Set of tasks ->
[a] According to the excerpt, what decides performance?
[b] In the excerpt, change "parallelism" to "concurrency" everywhere in the passage that begins at the words "We do not see" and stops after "speed up computing.". Write out that passage with the change.

Excerpt ->
════════════════════
THE LIMIT WITH OPENMP

        First, we see the limit with OpenMP. We copy the OpenMP timing results from the post "Parallelizing Loops on the Face of a Program is not enough for Multicore Computing" in the following:

[With Option -O3]
number of cores elapsed time (sec.) speedup efficiency (%)
1 44.44 1.00 100.00
2 25.44 1.75 87.34
3 20.23 2.20 73.22
4 21.96 2.02 50.59
5 22.73 1.96 39.10
6 26.38 1.68 28.08
7 29.25 1.52 21.70
8 29.97 1.48 18.53

We can see from the above results: In the range of 1~3 cores, the elapsed time could be reduced when increasing number of cores. Then, more cores, beyond three, not only could not speed up computing but got worse. The poor parallelism makes OpenMP have no way to speed up the optimized code beyond 3 cores. The range is limited in 3.

THE LIMIT WITH NEULOOP

        Next, we are going to see the parallelizable limit with neuLoop.

        We parallelize the example program with neuLoop in the same environment as OpenMP, with the same option -O3. As introduced in a previous post, neuLoop has homogeneous and heterogeneous cores. First, we link against heterogeneous cores. The timing results are as:

[Heterogeneous cores]
number of cores elapsed time (sec.) speedup efficiency (%)
1 45.49 1.00 100.00
2 25.88 1.76 87.89
3 19.58 2.32 77.44
4 20.11 2.26 56.55
5 22.26 2.04 40.87
6 26.85 1.69 28.23
7 28.19 1.61 23.05
8 30.95 1.47 18.37

It is consistent to the implementation with OpenMP that neuLoop cannot speed up the optimized code beyond three cores. The parallelism also limits neuLoop to three cores. When using four or more cores, the elapsed time not only cannot be reduced but gets worse. For example, four cores take 20.11 seconds; five cores take 22.26 seconds; eight cores take 30.95 seconds. Supposedly, more cores should shorten the elapsed time. However, the poor parallelism limits neuLoop to three-core improvement.

        Next, we link the example program against homogeneous cores, and get the following timing results:

[Homogeneous cores]
number of cores elapsed time (sec.) speedup efficiency (%)
1 45.46 1.00 100.00
2 24.12 1.88 94.24
3 18.97 2.40 79.88
4 21.14 2.15 53.76
5 23.34 1.95 38.95
6 25.57 1.78 29.63
7 26.04 1.75 24.94
8 26.80 1.70 21.20

We do not see a surprise. Homogeneous cores also show a consistent result that the poor parallelism limits neuLoop to three-core improvement.

        What decides performance?

        We know the answer. It is not programming language, but parallelism. However, parallel language cannot treat a poor parallelism. The key to parallel computing is to develop efficient parallelism that allows more cores to speed up computing.
════════════════════
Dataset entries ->
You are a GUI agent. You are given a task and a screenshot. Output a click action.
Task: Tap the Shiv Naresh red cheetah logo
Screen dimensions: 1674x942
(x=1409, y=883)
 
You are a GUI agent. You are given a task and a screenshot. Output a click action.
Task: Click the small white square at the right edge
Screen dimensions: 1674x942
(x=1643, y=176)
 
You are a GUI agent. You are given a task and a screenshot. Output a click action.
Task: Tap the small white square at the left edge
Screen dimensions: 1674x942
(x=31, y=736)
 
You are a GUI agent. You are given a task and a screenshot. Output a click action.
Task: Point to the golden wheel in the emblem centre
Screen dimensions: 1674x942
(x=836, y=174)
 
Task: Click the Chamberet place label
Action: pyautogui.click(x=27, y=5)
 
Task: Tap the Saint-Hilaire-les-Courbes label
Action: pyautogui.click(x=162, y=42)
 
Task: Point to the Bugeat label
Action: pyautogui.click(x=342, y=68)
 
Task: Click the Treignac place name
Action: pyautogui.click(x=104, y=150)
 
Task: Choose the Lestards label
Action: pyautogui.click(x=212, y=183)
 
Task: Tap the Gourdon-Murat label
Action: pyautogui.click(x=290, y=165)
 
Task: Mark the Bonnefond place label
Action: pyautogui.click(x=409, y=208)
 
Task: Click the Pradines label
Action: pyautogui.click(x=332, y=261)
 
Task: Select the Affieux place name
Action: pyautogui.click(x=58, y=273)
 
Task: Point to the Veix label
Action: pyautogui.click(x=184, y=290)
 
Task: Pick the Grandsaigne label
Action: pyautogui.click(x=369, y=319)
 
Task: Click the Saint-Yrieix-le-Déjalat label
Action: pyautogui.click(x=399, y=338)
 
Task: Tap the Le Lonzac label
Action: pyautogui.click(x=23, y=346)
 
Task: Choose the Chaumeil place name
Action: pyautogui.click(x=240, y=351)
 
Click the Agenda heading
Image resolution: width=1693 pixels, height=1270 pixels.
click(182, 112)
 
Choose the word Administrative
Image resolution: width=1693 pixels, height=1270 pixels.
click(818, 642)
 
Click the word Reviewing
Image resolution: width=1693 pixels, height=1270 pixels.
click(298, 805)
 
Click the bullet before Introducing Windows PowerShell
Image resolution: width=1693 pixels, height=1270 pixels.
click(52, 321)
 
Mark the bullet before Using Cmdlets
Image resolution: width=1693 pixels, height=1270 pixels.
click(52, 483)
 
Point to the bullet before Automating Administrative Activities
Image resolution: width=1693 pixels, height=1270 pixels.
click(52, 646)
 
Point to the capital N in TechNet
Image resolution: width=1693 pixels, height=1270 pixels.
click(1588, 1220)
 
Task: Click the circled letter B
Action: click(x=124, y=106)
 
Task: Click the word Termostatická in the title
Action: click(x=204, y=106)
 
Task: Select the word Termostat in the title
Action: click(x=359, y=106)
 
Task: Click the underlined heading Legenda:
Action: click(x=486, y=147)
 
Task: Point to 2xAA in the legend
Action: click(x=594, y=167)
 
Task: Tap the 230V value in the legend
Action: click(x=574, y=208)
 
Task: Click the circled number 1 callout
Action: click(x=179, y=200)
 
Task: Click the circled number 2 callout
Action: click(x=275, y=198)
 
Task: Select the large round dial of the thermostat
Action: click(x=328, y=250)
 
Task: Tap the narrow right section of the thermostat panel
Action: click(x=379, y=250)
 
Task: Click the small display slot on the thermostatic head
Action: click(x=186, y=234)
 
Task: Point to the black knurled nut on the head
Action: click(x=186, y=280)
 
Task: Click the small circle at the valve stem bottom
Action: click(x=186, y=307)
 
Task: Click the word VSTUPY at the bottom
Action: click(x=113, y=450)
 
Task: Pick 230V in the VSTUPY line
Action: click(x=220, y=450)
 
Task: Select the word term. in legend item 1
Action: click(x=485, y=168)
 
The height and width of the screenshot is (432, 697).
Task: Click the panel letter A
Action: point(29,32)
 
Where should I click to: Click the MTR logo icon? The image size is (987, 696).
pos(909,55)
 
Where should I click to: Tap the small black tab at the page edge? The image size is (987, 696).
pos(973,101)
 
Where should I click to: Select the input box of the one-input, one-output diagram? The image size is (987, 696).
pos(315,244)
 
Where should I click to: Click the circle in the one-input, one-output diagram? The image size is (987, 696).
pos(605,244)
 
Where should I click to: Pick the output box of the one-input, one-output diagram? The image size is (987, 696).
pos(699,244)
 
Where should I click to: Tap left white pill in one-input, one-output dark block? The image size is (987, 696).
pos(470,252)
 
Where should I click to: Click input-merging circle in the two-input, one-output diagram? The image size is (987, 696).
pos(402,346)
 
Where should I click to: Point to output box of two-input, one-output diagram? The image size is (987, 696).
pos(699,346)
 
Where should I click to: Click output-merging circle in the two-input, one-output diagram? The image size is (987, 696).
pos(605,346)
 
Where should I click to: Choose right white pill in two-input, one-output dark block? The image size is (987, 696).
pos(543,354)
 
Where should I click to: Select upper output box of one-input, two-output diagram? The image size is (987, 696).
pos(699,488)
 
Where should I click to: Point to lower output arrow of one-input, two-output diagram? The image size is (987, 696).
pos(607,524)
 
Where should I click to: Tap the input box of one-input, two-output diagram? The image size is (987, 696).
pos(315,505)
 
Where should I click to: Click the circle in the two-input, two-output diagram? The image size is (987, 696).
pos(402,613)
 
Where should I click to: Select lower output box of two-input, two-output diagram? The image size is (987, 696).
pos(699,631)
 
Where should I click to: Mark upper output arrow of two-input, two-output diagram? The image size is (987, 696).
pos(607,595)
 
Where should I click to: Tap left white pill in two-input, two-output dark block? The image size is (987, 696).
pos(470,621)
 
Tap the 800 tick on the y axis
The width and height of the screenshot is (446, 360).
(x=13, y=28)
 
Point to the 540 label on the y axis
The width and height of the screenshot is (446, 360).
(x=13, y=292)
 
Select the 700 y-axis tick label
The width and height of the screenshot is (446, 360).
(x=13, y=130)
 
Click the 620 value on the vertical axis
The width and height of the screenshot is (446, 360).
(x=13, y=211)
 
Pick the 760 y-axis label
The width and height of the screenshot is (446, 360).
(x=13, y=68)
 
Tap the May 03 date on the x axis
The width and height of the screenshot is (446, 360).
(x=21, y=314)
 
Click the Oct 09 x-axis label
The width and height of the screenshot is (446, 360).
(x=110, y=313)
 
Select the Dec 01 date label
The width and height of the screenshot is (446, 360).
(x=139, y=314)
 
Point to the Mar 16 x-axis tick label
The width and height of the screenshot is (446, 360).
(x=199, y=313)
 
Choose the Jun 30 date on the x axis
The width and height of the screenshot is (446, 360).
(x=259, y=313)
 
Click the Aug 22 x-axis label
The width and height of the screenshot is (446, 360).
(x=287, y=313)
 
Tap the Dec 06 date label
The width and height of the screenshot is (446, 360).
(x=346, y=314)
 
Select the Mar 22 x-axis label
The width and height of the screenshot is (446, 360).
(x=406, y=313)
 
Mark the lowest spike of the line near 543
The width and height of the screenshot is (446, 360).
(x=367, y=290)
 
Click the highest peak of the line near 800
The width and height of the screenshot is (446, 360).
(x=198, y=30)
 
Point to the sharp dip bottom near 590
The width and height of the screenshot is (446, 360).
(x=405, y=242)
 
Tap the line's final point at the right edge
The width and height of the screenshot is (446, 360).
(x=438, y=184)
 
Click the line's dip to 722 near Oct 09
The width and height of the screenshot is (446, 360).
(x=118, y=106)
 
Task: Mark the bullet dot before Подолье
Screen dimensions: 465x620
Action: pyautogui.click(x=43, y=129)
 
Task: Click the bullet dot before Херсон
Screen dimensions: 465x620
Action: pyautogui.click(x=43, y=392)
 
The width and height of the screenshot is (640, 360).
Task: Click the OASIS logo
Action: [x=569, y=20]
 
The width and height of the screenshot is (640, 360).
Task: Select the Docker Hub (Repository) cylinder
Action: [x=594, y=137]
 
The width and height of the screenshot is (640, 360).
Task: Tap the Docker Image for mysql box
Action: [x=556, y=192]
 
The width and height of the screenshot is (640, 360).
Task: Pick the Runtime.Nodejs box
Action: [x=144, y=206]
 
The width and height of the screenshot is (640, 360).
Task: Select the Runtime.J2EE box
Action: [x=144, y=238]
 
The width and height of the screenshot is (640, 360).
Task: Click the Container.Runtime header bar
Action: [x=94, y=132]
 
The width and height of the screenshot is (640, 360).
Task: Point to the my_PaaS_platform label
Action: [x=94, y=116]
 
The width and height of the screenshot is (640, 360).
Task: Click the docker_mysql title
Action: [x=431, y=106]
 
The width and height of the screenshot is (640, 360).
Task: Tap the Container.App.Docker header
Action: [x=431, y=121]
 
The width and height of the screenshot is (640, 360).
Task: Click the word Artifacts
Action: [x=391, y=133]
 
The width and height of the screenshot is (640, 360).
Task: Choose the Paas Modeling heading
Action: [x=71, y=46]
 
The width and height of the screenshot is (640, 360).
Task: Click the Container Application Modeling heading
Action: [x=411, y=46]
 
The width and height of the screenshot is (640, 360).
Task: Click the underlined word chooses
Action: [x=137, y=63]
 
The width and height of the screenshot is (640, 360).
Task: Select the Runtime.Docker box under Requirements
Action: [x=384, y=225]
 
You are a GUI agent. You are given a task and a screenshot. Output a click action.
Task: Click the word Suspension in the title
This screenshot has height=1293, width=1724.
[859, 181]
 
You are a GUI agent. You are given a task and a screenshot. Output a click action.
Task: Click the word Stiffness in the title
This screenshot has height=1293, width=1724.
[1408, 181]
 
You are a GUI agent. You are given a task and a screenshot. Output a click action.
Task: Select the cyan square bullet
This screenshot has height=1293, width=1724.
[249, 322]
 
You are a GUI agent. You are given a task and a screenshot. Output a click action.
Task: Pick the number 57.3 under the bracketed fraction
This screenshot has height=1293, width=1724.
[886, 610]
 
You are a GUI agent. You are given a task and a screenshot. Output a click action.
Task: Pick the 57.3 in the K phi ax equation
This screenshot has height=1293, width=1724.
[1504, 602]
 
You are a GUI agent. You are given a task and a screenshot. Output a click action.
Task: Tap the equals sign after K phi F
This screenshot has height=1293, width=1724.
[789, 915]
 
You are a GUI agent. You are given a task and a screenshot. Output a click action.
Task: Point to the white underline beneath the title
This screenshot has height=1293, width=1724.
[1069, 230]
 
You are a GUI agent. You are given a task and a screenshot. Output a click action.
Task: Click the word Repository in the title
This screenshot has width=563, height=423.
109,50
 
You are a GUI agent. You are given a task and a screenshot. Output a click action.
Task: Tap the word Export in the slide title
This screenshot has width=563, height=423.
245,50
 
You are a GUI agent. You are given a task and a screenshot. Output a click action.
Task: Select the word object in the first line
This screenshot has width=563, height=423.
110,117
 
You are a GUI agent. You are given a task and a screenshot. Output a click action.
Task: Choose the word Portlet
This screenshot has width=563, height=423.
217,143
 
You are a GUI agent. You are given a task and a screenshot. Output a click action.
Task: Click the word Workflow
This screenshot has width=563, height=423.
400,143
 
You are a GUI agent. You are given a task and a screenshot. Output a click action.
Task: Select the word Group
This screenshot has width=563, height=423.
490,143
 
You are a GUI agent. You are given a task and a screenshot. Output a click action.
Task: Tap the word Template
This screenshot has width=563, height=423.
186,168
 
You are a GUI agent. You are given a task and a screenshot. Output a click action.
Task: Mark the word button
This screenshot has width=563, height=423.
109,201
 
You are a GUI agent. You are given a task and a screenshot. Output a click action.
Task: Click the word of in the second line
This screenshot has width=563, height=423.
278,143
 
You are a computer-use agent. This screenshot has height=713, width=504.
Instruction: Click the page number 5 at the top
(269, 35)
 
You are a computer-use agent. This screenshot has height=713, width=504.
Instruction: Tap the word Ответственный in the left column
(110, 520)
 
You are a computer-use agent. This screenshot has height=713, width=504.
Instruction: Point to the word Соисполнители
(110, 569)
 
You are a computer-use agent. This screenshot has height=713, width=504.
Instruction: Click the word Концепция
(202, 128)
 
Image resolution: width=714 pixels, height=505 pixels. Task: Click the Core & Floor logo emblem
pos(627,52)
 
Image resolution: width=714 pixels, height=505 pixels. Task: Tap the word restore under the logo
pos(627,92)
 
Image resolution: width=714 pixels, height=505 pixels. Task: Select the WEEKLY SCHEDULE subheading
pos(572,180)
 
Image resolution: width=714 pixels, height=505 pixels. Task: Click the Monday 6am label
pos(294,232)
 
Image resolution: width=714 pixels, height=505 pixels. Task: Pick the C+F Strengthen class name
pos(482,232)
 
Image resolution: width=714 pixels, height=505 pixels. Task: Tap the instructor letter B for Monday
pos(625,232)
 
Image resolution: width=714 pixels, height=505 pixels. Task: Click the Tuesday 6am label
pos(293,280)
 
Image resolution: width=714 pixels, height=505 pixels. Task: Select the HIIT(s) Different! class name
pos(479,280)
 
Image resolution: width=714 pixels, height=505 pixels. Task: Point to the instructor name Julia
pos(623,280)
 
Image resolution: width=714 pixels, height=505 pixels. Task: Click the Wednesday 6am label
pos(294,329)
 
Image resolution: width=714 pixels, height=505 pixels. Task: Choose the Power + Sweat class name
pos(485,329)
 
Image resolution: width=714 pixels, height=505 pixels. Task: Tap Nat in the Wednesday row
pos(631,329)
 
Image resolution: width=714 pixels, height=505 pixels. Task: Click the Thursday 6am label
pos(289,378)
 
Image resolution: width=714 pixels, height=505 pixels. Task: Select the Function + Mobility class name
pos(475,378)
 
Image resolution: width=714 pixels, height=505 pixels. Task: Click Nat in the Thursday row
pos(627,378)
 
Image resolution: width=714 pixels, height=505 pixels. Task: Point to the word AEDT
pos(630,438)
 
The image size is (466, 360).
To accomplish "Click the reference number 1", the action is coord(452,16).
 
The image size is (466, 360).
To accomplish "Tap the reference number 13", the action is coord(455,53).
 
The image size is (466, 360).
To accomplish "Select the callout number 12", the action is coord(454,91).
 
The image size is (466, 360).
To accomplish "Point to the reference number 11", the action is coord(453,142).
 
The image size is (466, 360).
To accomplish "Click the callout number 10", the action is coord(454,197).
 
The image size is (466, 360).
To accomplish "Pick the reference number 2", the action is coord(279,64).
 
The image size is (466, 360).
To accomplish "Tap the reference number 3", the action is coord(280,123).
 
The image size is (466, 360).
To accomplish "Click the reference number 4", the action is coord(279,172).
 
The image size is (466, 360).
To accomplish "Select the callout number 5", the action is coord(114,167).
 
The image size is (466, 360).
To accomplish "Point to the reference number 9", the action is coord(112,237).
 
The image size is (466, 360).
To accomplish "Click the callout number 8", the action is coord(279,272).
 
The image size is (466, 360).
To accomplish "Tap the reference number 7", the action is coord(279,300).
════════════════════
Outputs by task ->
[a] Parallelism decides performance, not programming language.

[b]
We do not see a surprise. Homogeneous cores also show a consistent result that the poor concurrency limits neuLoop to three-core improvement.

        What decides performance?

        We know the answer. It is not programming language, but concurrency. However, parallel language cannot treat a poor concurrency. The key to parallel computing is to develop efficient concurrency that allows more cores to speed up computing.